Benchmarking CAIMAN_ASR on custom datasets

Data format in JSON

CAIMAN_ASR evaluation runs by default on LibriSpeech dev-clean dataset.

If the user wants to run an evaluation on a custom dataset, they need to generate a JSON manifest with the transcripts and the paths to the audio files in the following format:

    [
        {
        "transcript": "BLA BLA BLA ...",
        "files": [
            {
            "channels": 1,
            "sample_rate": 16000.0,
            "bitdepth": 16,
            "bitrate": 155000.0,
            "duration": 11.21,
            "num_samples": 179360,
            "encoding": "WAV",
            "silent": false,
            "fname": "test-clean/5683/32879/5683-32879-0004.wav"
            }
        ],
        "original_duration": 11.21,
        "original_num_samples": 179360
        },
        ...
    ]

Please refer to the documentation here, specifically the section Convert your dataset to the JSON format for more information.

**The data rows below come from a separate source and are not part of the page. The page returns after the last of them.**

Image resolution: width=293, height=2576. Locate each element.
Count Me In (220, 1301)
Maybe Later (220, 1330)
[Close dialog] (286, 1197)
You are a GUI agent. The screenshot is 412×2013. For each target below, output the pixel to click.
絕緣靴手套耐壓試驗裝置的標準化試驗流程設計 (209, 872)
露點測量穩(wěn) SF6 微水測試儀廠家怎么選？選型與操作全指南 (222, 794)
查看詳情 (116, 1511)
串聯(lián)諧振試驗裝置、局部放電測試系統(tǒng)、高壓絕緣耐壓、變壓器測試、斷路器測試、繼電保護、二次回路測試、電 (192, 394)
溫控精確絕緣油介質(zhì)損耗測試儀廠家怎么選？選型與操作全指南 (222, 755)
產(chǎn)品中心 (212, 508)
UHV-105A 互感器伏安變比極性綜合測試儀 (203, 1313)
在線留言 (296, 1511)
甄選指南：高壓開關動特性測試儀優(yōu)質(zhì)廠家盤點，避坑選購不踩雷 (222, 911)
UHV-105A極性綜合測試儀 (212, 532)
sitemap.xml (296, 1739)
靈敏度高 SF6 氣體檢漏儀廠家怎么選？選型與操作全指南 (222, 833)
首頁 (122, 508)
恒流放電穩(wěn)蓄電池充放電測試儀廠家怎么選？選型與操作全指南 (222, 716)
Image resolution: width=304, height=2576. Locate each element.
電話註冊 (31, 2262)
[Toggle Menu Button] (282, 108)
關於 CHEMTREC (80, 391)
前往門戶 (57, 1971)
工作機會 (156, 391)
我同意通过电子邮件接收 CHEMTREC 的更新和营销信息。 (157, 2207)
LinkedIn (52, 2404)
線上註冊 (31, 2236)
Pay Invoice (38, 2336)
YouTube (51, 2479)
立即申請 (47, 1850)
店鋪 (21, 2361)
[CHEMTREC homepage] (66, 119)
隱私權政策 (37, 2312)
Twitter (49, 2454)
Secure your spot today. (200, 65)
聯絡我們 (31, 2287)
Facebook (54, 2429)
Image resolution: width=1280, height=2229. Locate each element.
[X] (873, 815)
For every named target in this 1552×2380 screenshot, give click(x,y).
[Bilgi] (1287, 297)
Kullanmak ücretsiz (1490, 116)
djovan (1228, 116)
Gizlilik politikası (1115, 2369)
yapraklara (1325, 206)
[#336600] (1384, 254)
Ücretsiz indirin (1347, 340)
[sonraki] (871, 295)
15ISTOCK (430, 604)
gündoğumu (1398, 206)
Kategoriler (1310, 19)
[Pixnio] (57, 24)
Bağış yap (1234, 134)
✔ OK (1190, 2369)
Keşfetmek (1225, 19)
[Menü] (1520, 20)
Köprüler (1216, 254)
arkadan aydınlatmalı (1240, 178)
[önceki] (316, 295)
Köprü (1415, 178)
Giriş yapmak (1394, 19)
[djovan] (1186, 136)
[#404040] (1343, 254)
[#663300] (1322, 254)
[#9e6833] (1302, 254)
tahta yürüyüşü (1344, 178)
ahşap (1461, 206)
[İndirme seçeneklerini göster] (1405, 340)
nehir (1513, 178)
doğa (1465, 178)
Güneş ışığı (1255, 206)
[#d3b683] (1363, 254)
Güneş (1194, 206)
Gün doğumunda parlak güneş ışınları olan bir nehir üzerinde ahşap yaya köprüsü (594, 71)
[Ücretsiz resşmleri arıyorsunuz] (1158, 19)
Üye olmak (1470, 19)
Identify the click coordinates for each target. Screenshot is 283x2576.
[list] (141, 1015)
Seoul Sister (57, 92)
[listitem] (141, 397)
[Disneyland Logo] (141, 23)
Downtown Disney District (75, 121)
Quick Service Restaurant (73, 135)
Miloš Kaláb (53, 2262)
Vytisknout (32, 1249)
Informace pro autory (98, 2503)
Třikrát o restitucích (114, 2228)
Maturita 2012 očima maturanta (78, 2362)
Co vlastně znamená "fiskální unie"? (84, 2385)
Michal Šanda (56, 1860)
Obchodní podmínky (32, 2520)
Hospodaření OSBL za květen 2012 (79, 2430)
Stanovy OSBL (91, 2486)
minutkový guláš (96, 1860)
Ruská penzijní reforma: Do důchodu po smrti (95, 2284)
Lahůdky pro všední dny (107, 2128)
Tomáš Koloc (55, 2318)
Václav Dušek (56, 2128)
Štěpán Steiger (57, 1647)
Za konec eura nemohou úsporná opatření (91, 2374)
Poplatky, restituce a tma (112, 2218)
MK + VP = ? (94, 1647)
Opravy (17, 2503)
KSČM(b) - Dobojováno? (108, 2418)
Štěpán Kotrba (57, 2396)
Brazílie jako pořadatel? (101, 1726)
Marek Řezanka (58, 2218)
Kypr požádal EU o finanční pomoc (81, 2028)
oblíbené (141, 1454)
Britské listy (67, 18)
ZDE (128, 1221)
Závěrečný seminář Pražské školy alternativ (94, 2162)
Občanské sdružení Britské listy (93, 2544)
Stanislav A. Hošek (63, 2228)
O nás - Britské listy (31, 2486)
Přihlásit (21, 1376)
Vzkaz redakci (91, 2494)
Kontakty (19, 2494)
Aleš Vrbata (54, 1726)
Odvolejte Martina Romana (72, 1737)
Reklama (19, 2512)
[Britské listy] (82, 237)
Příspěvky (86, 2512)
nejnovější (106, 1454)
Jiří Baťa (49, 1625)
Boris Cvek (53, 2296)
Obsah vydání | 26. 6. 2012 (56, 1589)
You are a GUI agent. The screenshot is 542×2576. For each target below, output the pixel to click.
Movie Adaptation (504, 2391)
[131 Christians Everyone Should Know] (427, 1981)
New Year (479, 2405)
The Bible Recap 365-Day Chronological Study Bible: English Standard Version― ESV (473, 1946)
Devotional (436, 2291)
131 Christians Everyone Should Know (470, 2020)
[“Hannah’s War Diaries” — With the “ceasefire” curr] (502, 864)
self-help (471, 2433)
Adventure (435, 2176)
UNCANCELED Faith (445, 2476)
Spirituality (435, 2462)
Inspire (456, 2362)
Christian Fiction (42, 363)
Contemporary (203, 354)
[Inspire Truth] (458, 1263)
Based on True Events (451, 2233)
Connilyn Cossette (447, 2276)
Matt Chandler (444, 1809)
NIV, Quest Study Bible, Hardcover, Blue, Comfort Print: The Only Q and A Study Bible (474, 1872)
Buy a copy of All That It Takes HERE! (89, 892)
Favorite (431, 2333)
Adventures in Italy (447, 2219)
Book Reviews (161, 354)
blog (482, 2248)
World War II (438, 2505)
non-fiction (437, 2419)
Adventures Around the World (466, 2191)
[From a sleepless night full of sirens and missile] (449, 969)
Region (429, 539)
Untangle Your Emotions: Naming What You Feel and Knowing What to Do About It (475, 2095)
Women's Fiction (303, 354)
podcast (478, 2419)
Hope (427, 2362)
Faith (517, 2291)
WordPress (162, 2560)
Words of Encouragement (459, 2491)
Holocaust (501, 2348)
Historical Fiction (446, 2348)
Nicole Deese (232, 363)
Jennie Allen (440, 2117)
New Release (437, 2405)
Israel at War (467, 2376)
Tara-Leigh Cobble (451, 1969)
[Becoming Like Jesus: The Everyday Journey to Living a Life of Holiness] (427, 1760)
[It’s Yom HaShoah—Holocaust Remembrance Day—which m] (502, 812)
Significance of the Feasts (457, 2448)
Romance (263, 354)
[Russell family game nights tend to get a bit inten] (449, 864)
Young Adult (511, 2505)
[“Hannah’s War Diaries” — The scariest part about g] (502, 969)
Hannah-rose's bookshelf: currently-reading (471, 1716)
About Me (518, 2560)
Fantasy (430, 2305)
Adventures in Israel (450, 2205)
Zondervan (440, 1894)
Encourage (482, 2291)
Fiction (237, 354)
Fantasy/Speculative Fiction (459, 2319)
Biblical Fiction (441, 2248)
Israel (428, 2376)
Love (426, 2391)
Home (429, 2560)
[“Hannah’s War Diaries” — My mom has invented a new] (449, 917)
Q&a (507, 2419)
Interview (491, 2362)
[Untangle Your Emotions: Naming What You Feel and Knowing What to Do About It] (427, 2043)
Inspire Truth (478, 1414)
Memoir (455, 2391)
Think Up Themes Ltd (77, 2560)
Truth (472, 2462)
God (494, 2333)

In order to evaluate user-perceived latency, CAIMAN_ASR requires a CTM file, which contains the ground truth of when the speaker finished words. This can be generated according to the instructions here.

See the instructions regarding launching the docker container here, and run the above command to generate the CTM file with the model config argument as: --model_config configs/testing-1023sp_run.yaml.

Notes on the custom dataset format

The audio files should be in WAV format
The audio files, the JSON manifest and the CTM file should be copied under $HOME/.cache/myrtle/benchmark/\<custom_dataset_dir>/.
The JSON manifest should be named <custom_dataset_name>-wav.json.
The CTM file should be named <custom_dataset_name>.wav.ctm.
Please make sure that the audio file paths inside the JSON manifest and the CTM file are relative to the directory where the JSON manifest and the CTM file are stored.

Running the evaluation on custom data

Run the evaluation script according to the instructions in CAIMAN-ASR benchmark with the additional flags:

--data_dir <custom_dataset_dir> --dset <custom_dataset_name>